Oleh : Muliadi Saleh, Direktur Eksekutif SPASIAL, Trainer Motivator
RELATIVITAS waktu dan ruang terasa menemukan momentnya. Waktu melaju seperti angin malam yang berbisik di sela doa. Ramadhan yang begitu dinanti, kini perlahan beranjak pergi, meninggalkan jejak cahaya di hati yang berusaha kembali suci. Seperti matahari yang perlahan tenggelam di ufuk, ia mengajarkan bahwa segala yang datang akan berlalu, dan segala yang berlalu meninggalkan makna.
Sebulan penuh kita ditempa oleh lapar dan dahaga, bukan sekadar menahan diri, tetapi juga menyelami arti keikhlasan dan kesabaran. Waktu yang terasa lambat di awal, kini berlari cepat menuju perpisahan. Ramadhan adalah perjalanan—bukan hanya menuju Idul Fitri, tetapi juga menuju diri yang lebih baik dan lebih fitrah.

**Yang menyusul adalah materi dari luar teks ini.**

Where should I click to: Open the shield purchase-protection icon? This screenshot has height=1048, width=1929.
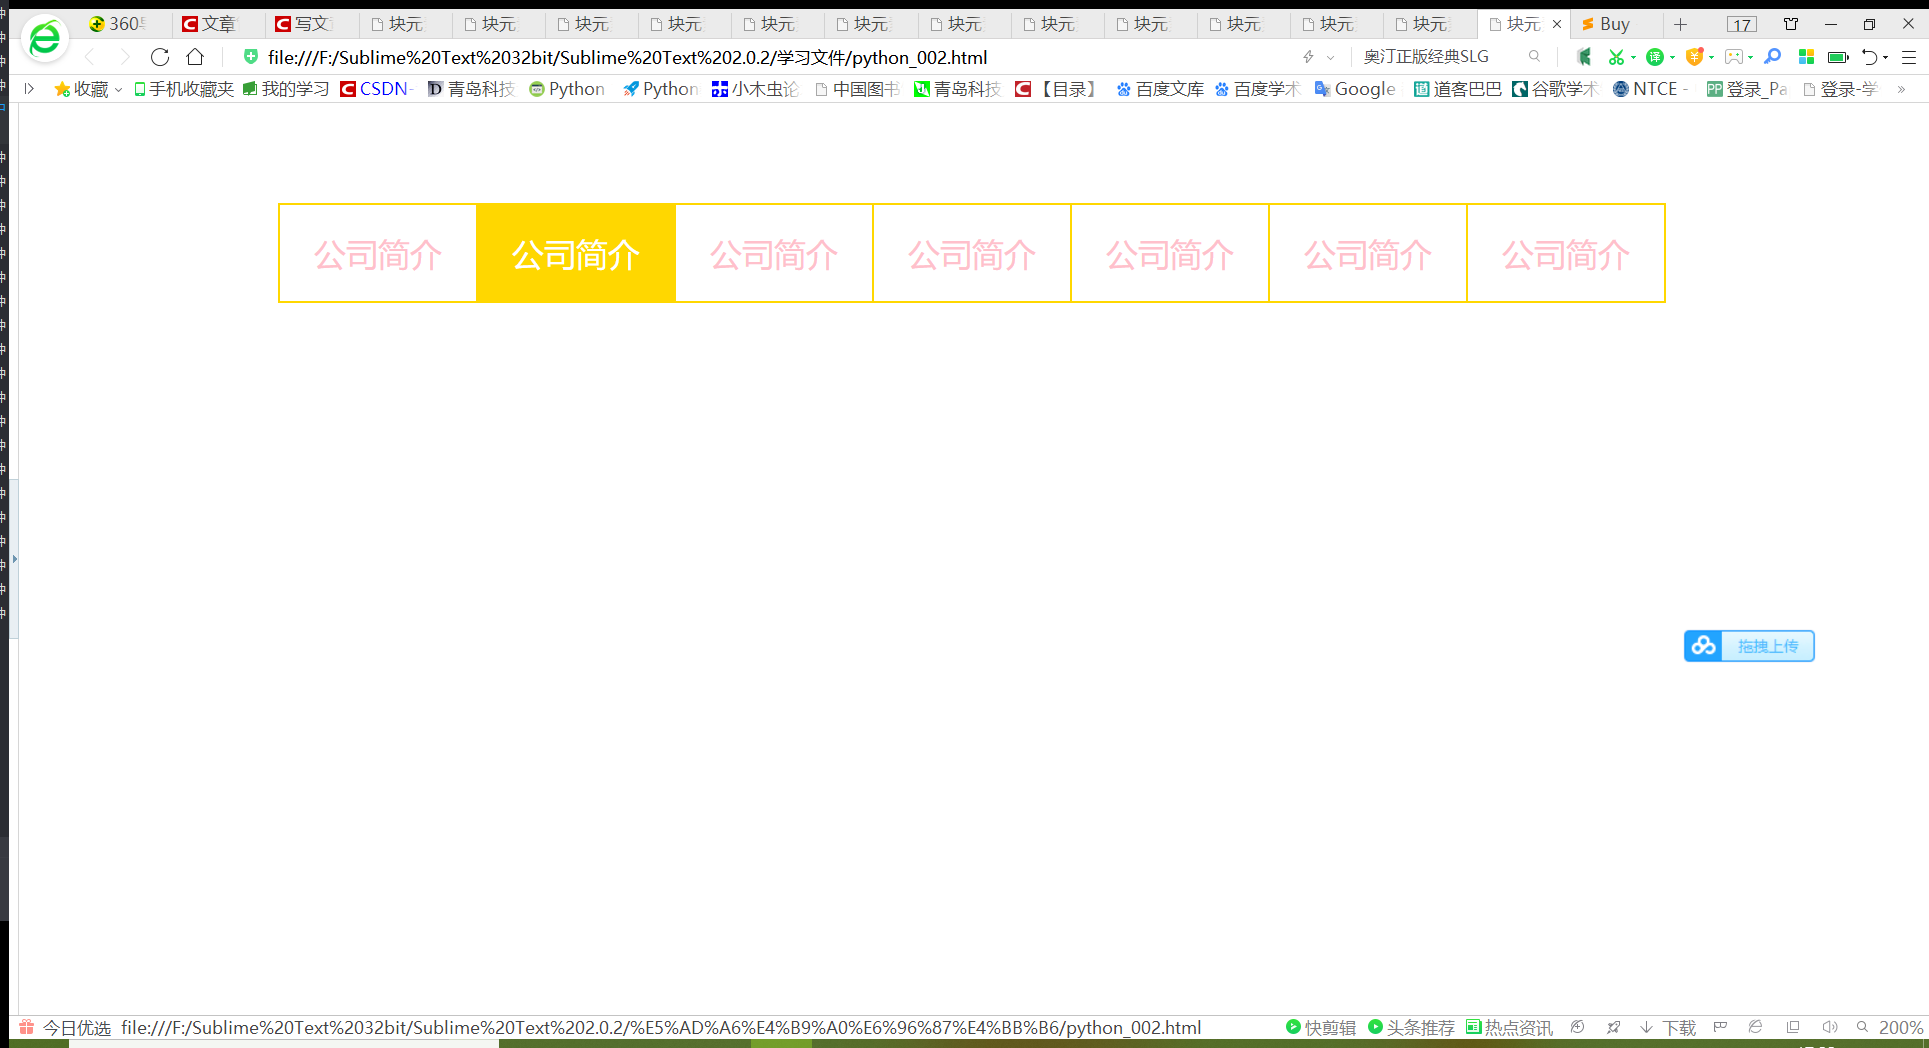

Sebentar lagi takbir akan bergema, menggantikan lantunan ayat-ayat sahur yang menemani fajar. Semoga jejak Ramadhan tidak sekadar menjadi kenangan, tetapi terus hidup dalam laku, dalam hati, dalam setiap langkah yang mencari cahaya.
Ini adalah momen yang dinanti-nantikan, saat kota-kota besar mulai mengendurkan denyutnya, membiarkan jalan-jalan dipenuhi oleh kendaraan yang berbondong menuju kampung halaman. Mudik telah tiba, Lebaran menanti.

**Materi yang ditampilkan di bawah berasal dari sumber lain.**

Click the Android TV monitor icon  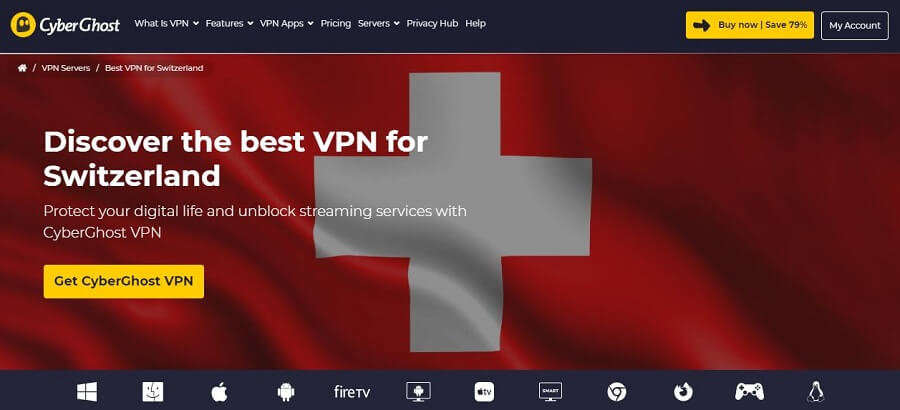(418, 392)
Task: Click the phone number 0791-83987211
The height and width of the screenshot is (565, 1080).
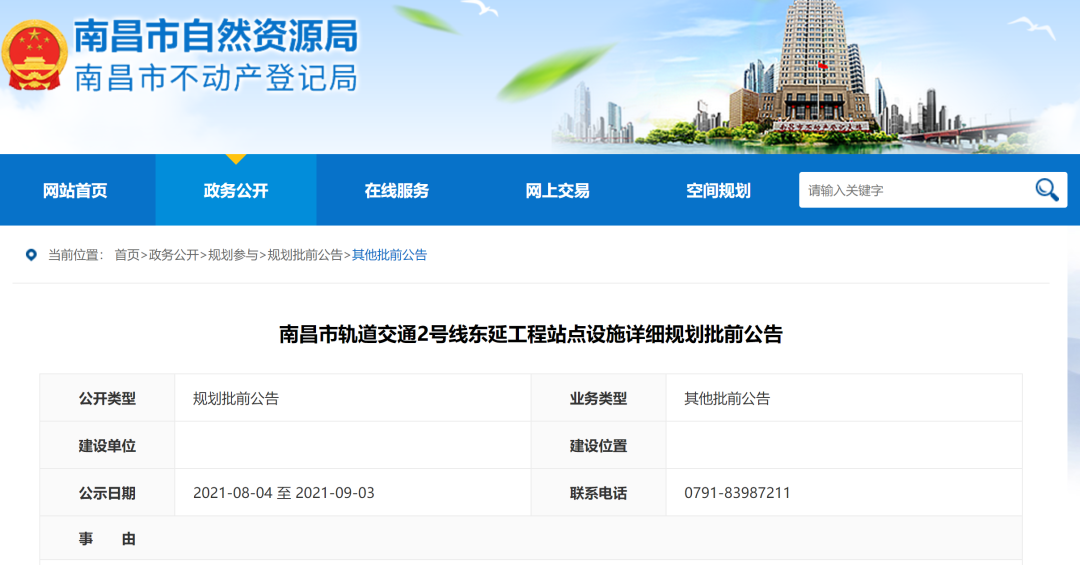Action: coord(737,493)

Lebaran: Melapangkan Maaf, Merayakan Kemenangan
Lebaran bukan sekadar hari raya. Kata "Lebaran" sendiri, menurut berbagai pendapat, berasal dari kata dalam bahasa Jawa, yakni lebar yang berarti selesai atau usai—menandakan berakhirnya Ramadan dan tibanya kemenangan. Ada pula yang mengaitkannya dengan kata dalam bahasa Arab, bar (kesucian), atau lubér (melimpah), mengisyaratkan rezeki dan ampunan yang mengalir deras pada hari istimewa ini.